Enterprise IT: The Unexpected Costs of the Cloud

By Dick Weisinger

The cloud is great. Except when the cost to use it isn’t.

Understanding and controlling cloud costs can be extremely challenging, especially for businesses when first moving from on-premise to the cloud.

The cloud makes so many things easier to do. And it’s super flexible. But without careful planning, it becomes very easy to quickly burn through a lot of money when using the cloud. A lot of the mismatch of the actual cost with expected spending has to do with the improper sizing and tracking of cloud resources. Overprovisioning of resources is a common problem — ie., allocating and spinning up too many resources, or choosing resources that are more powerful than what is really needed. Or spinning up servers and forgetting to turn them off when they’re not in use.

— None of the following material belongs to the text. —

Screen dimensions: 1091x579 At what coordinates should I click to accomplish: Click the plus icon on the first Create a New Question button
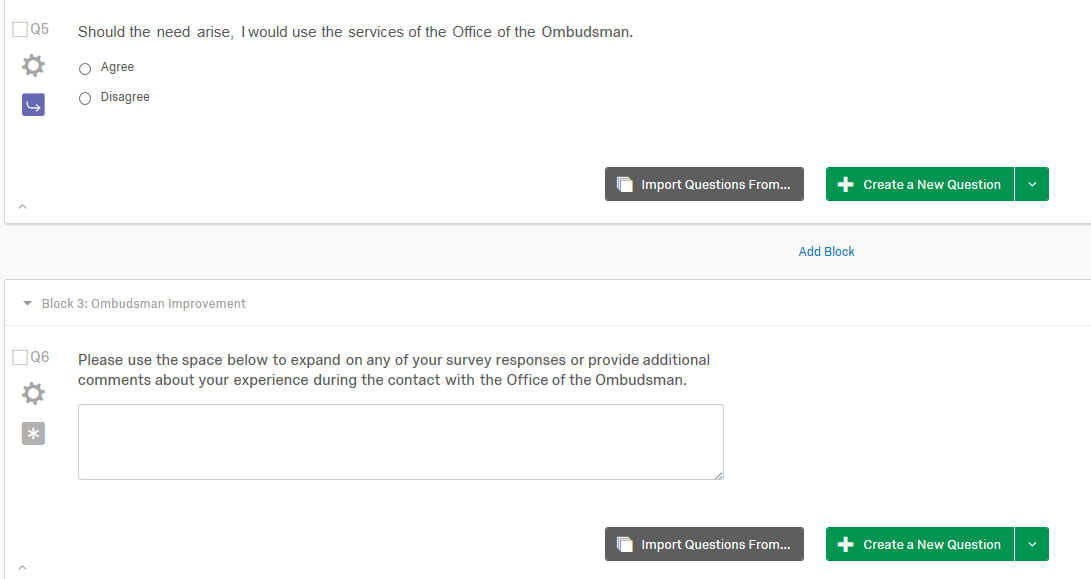tap(845, 184)
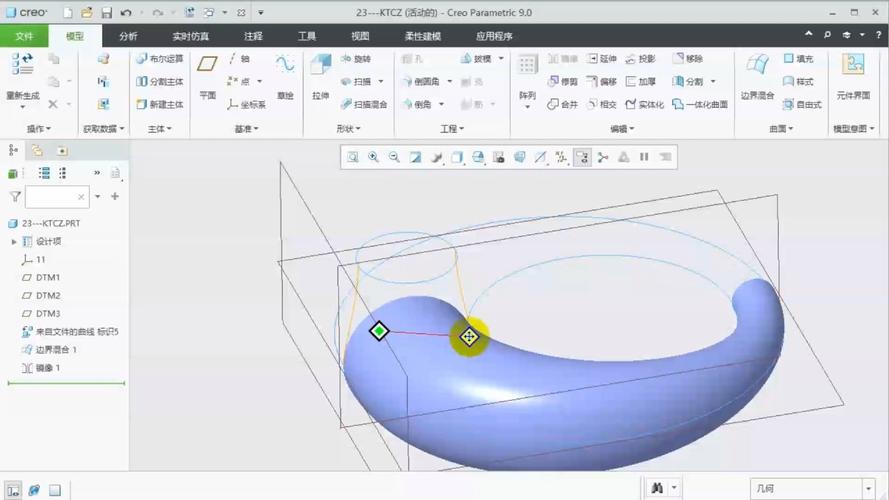Viewport: 889px width, 500px height.
Task: Toggle the model tree display button in status bar
Action: [13, 490]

Jennifer Hays, senior vice president at Fidelity Investments, told CIO that “the cloud model defies traditional business methods of controlling costs. In most traditional companies, you have silos between engineering, finance, and procurement, and they balance one another and control the budget. The cloud turns it completely on its head. Fundamentally, it is the different consumption models that complicate our reality. This decentralized model really changes all of the behaviors and processes established to control costs.”

Alex Woodie, the managing editor at Datanami, wrote that “don’t lay the blame for this situation on AWS, Microsoft Azure, or Google Cloud. It’s clearly not in the interests of those companies to figure out how to reduce what you spend with them. They are for-profit entities, at the end of the day. It’s not their fault that you can’t restrain your engineers from spinning up 1,000-node clusters with just a few clicks of a mouse and a 16-digit credit card. Besides, the problem spans multiple clouds.”

If it is any consolation, David Linthicum, chief cloud strategy officer at Deloitte, said that “using the public cloud was never about ops savings—at least, it never should have been. The core value of the cloud is and has always been, improved speed of change. Speed to change applications and data, as well as to build and remove core business systems.”